World governments are taking different approaches to contact-tracing app development
The decentralized approach also offers practical advantages. Thanks to Google and Apple’s native support, decentralized contract-tracing apps could run in the background, reducing the drain on a mobile device’s battery.
The UK, by contrast, is going for a more centralized model rather than the Google/Apple approach.
The Daily Swig is reliably informed that NHSX has a team building its own app, rather than endorsing any other product.
Experts from the UK’s National Cyber Security Centre are advising NHSX to help build the app, which is expected to begin trials within around two or three weeks.
Matthew Gould, chief executive of NHSX, the health service’s digital innovation unit, appeared before the Commons Science and Technology Committee Select Committee on Tuesday (April 28) to outline its approach.
An earlier blog post by NHSX provides further background on the technical choices under consideration.
France has also adopted a centralized approach for development of its contract-tracing app, running foul of rules by Apple that mean apps that rely on Bluetooth are only allowed to run in the background if they don’t upload data from devices.
Both the UK and French approach to contact tracing centrally records the de-anonymized ID of someone who is infected, as well as the IDs of all those with whom the infected person has been in contact.
Privacy advocates worry that this facility would enable – through mission creep – a form of surveillance.
The surveillance risk arises because the technology creates a ‘social graph’ of who someone has physically met over a period of time.

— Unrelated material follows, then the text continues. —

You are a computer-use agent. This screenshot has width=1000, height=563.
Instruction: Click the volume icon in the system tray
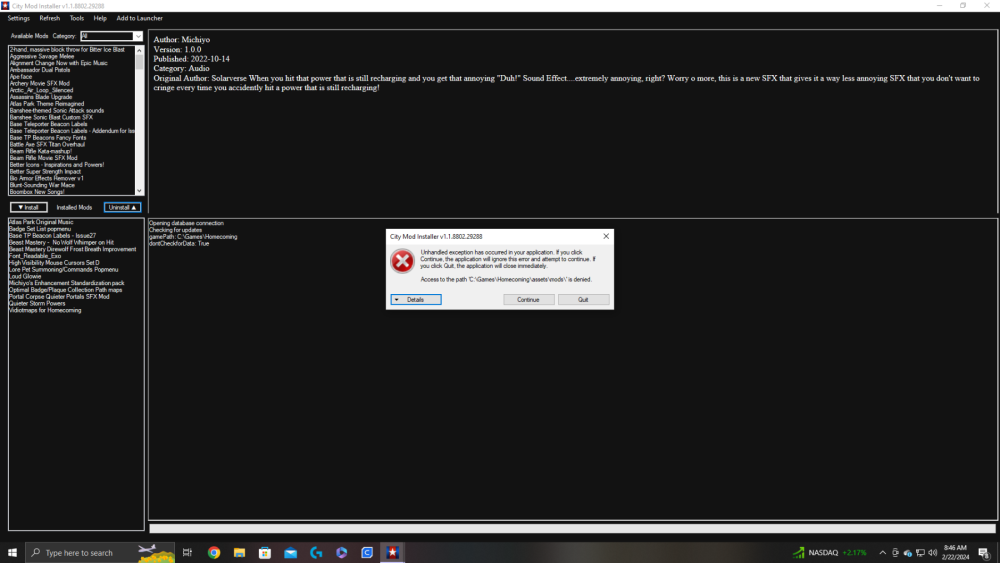point(932,552)
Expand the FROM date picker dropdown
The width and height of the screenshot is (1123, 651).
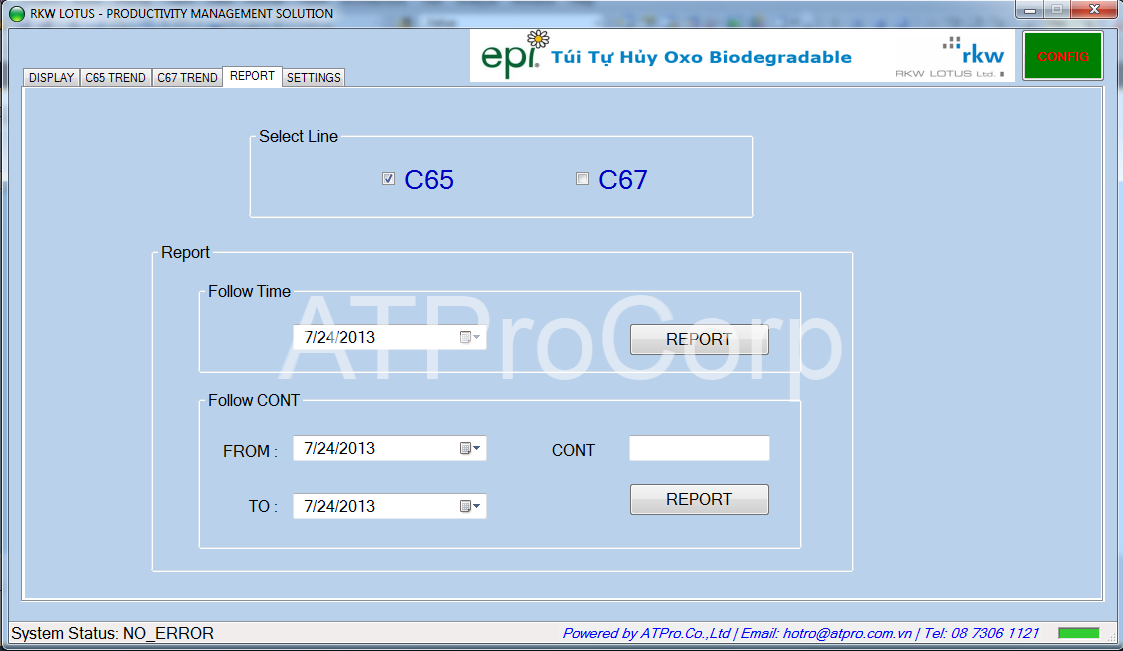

The fear is that given access to the social graph, a bad actor (state, private sector organization, or hacker) could spy on citizens’ real-world activities.
Earlier this week, the Council of Europe warned about the possible side effects of digital contact tracing applications in the prevention of the Covid-19 pandemic.
The international organization called for safeguards against the privacy risks posed by contact-tracing apps.
“Strict legal and technical safeguards would need to be in place to mitigate the risks to the protection of personal data and privacy,” according to the Council of Europe.
“If these applications are deployed, it should be for a limited duration only and solely on a voluntary basis.”
It added: “These applications should include specificities ‘by design’ to prevent or minimize risks, e.g. to ensure that location data of individuals are not used, that no direct identification is possible or that re-identification is prevented.”